Sift into a mixing bowl
2 cups all purpose flour
4 teaspoons tartrate-type baking powder or 2 teaspoons “double-action” type
1 teaspoon salt
With fingertips or a pastry blender or fork, work in
2 tablespoons shortening
With a fork, quickly stir in
2/3 cup milk
Add more milk, little by little, until the dough is soft and light but not sticky. (Flours differ so much that it is impossible to tell exactly how much milk you will need.)
Turn out onto a floured board. With floured hands, pat down or knead about 20 strokes until smooth. Roll lightly 3/4 inch thick. Shape with a biscuit cutter or roll out into an oblong and cut in diamonds with a knife. Place on an ungreased cooky sheet, close together for soft biscuits, 1 inch apart for crusty ones. Prick with a fork.

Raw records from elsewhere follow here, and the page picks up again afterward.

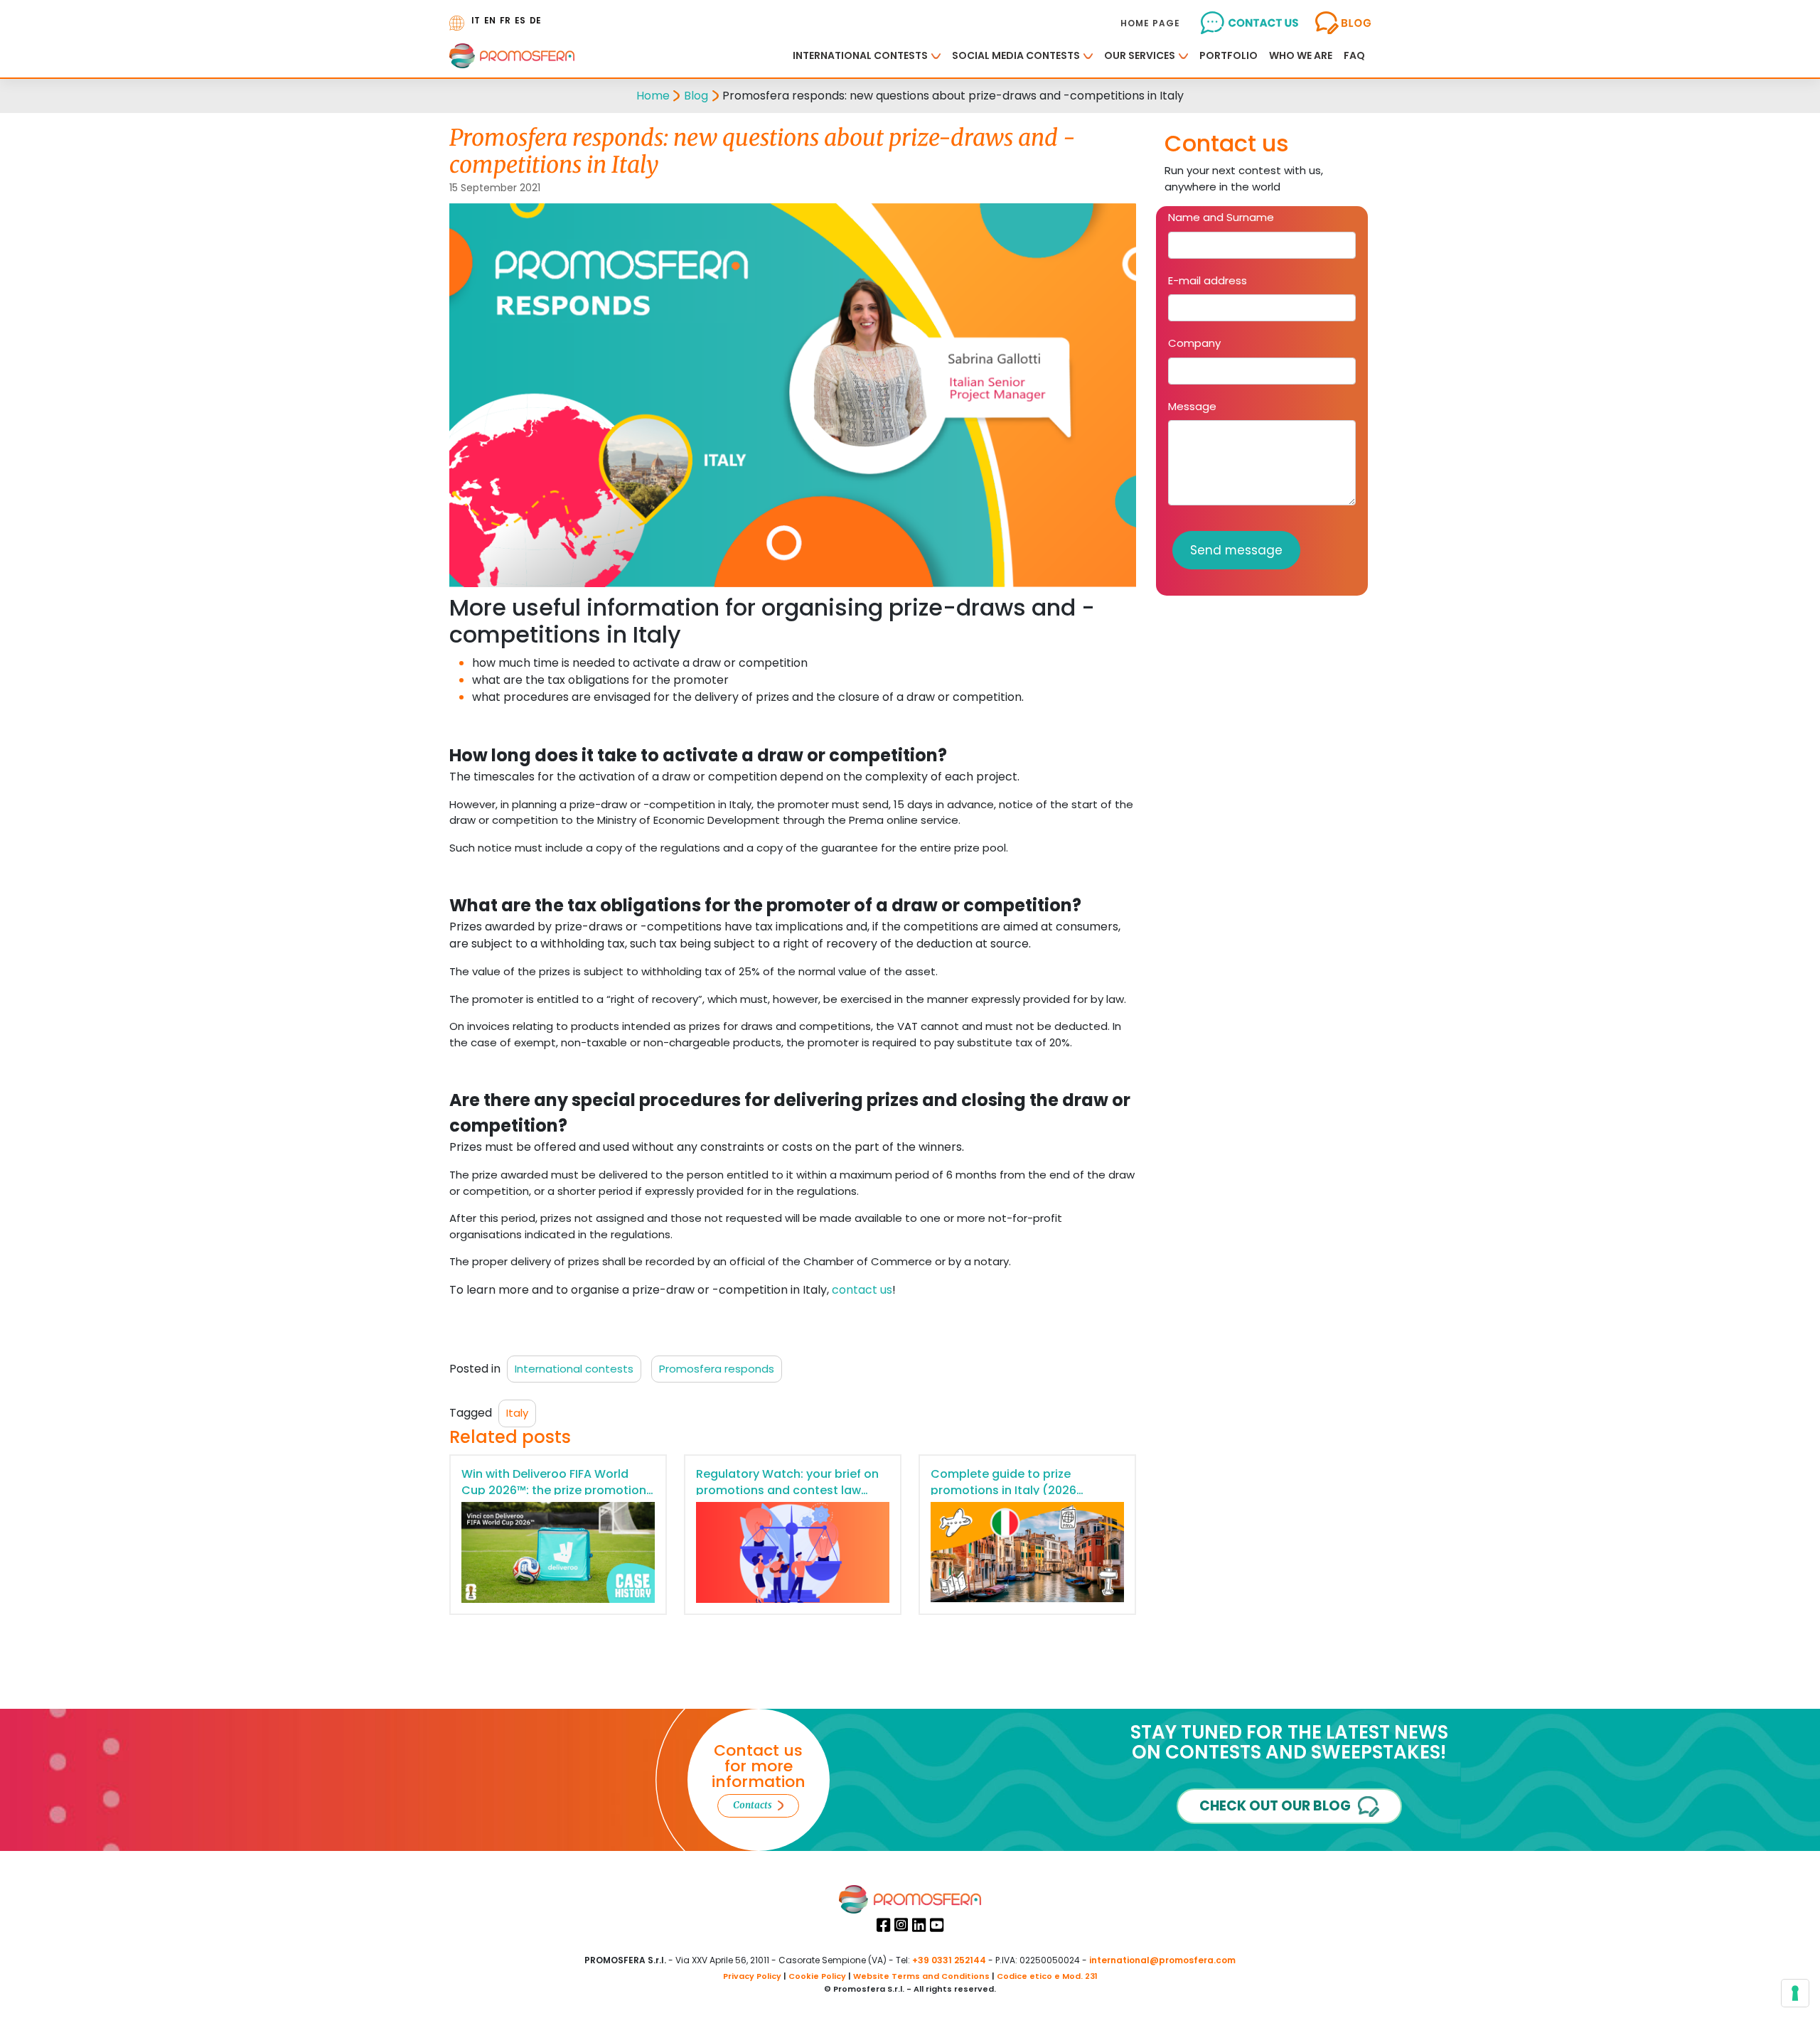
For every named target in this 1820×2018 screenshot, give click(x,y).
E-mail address (1207, 280)
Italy (517, 1412)
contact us (862, 1290)
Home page (1150, 23)
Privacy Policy (752, 1976)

Bake 12 to 15 minutes at 450 degrees. Makes 12 to 15.
There is no other way to have a biscuit worthy of the name than to make it yourself. Or you will never snag a husband.
My favorite way to eat the fresh out of the oven baked good is with real butter and honey and/or maple syrup, warm. Thinly sliced ham on a buttered biscuit is a southern tradition, but not my cup of tea. There is also chicken and biscuits, with the chicken pulled apart and simmered in a stew like recipe served over split biscuits. Another favorite way is with browned loose pork sausage and a white gravy. These are all easily found at most restaurants and homes where people still cook their own food in the southern United States.
Cookies are similarly best eaten warm right from the oven also, but that is a totally different basket of fish.
But to feel a part of the larger whole, we once ordered from the UK some plum jam and Duchy biscuits from the larder of Prince Charles. The jam was really good.